Fieldfares will aggressively defend a food source, such as fallen fruit. Other birds will be chased away if they get too close.

How do fieldfares breed?

A tiny number of fieldfares may breed in the UK each year. Little is known about the breeding habits of the species here, but around five to six eggs are normally laid. The chicks will hatch after around two weeks and fledge about 14 days later.

Credit: Andy Rouse / naturepl.com

Do fieldfares migrate?

Each year, thousands of fieldfares leave Scandinavia and even Russia to spend the winter in the comparatively mild UK. The birds typically begin to arrive in September and nearly all will have left by late April. You can help us discover if climate change is affecting fieldfare migration. Log your first and last sightings of the birds on Nature’s Calendar and help us decipher how the changing climate is impacting our wildlife.

Did you know?

The name fieldfare is derived from the Anglo-Saxon word ‘feldware’ which meant ‘traveller of the fields.’

Where do fieldfares live?

Fieldfares can be found across the UK during winter.

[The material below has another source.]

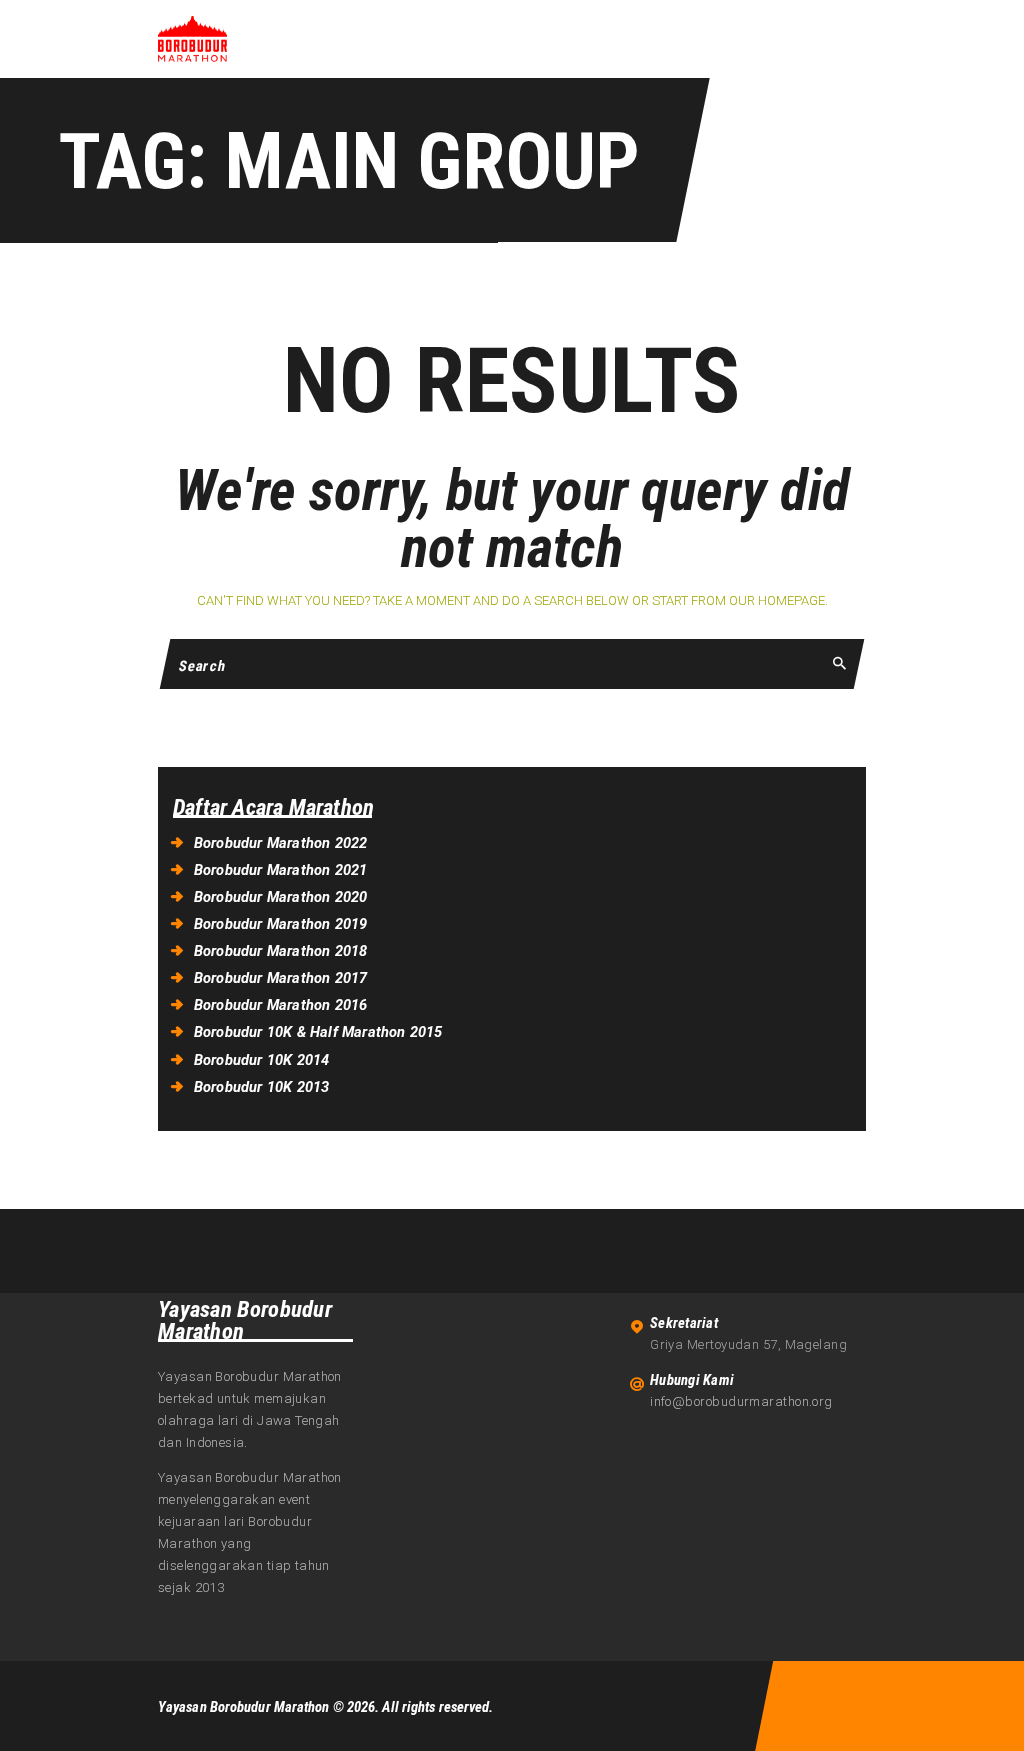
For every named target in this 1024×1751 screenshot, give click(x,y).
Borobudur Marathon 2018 (281, 951)
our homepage (777, 600)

The birds primarily stick to rural areas, but will come into towns and gardens to search for food in periods of bad weather. When night falls, fieldfares rely on tall trees and large hedges as secure roosting sites.

Credit: John Bridges / WTML

Signs and spotting tips

Look for flocks of fieldfares in fields during the winter. They’ll often be intermixed with redwings so brush up on your ID skills to separate the two. Another good place to look for fieldfares is on and around fruiting trees. Planting trees such as hawthorn, holly, juniper and yew will increase the chances of attracting fieldfares, and a host of other species, to your garden. Listen out for the fieldfare’s ‘chacking’ call made when in flight.

Fieldfare call

Audio: Dominic Garcia-Hall / xeno-canto.org

Threats and conservation

The fieldfare is a common visitor in winter, with more than 600,000 birds typically migrating here each year. The number of birds that stay here all year is much smaller. In 2017, just two pairs are thought to have bred in the UK.